Why Paterno needed to go

Penn State University football coach Joe Paterno has quit amid the child abuse scandal rocking the university.

It’s this paragraph of his statement, that raises eyebrows:

“This is a tragedy. It is one of the great sorrows of my life. With the benefit of hindsight, I wish I had done more.”

Two university officials have been charged with failing to report to authorities that someone saw coach Jerry Sandusky sexually abusing a naked boy in the showers of a team practice facility in 2002 (pennlive.com).
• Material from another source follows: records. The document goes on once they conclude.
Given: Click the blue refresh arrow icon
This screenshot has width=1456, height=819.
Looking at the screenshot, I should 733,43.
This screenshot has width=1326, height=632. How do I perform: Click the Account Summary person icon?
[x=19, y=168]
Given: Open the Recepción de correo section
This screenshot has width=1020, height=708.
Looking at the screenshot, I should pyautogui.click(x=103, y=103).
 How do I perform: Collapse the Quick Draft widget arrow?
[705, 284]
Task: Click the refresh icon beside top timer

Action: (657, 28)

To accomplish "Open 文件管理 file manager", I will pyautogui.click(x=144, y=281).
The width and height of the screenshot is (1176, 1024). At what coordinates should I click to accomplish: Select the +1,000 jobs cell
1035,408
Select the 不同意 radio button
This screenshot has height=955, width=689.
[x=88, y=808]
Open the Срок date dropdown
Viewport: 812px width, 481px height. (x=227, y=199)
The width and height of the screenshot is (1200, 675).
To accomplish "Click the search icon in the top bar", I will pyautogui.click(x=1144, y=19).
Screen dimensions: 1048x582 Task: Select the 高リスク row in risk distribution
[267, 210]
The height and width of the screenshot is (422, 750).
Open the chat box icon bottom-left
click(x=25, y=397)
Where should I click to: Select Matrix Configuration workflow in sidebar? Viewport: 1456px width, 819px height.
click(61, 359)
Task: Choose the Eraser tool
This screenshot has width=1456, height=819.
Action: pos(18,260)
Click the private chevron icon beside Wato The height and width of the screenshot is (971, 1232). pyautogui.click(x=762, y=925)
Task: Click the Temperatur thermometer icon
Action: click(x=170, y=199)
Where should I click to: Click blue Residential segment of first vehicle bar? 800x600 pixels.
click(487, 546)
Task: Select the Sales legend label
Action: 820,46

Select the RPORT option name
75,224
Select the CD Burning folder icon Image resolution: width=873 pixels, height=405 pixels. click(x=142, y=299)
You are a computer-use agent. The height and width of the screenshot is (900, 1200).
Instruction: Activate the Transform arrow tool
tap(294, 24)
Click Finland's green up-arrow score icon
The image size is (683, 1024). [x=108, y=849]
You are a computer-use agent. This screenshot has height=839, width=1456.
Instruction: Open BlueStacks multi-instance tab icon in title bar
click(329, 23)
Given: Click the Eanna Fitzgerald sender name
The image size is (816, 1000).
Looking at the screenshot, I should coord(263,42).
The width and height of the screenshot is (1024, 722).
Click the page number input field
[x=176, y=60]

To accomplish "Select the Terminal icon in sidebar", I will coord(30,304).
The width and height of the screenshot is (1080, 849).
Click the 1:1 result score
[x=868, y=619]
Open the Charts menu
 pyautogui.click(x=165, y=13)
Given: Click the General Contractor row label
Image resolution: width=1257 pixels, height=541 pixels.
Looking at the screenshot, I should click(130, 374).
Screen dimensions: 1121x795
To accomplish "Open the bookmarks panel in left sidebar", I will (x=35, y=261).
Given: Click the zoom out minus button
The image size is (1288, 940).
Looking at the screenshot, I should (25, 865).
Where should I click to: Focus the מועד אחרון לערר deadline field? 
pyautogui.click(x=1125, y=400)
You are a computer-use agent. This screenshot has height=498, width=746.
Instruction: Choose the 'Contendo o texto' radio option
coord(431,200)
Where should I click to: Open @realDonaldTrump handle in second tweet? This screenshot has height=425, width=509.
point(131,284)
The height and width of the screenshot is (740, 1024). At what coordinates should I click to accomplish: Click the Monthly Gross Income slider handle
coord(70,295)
But Paterno’s earlier statement after the grand jury indictment showed why he had to go:

“The fact that someone we thought we knew might have harmed young people to this extent is deeply troubling… If this is true we were all fooled, along with scores of professionals trained in such things, and we grieve for the victims and their families. They are in our prayers.”

Paterno’s statement tilted toward the “I thought it was only one kid” excuse. There were (at least) eight, which doesn’t make one any less pathetic.

The grand jury report says Paterno had been told about the sexual abuse of an 11-year old boy in the Penn State locker room in 2002, told the university’s athletic director about the incident, but did not tell police.

In the intervening 9 years, Paterno apparently never said to a school official, “hey, whatever happened to that thing with my assistant coach sexually abusing a boy in the shower?”

In hindsight, that seems hard to believe.

Update 2:41 pmThis article, from April 2011, questions whether the relatively early “retirement” of Sandusky suggests a deal based on knowledge of pedophilia.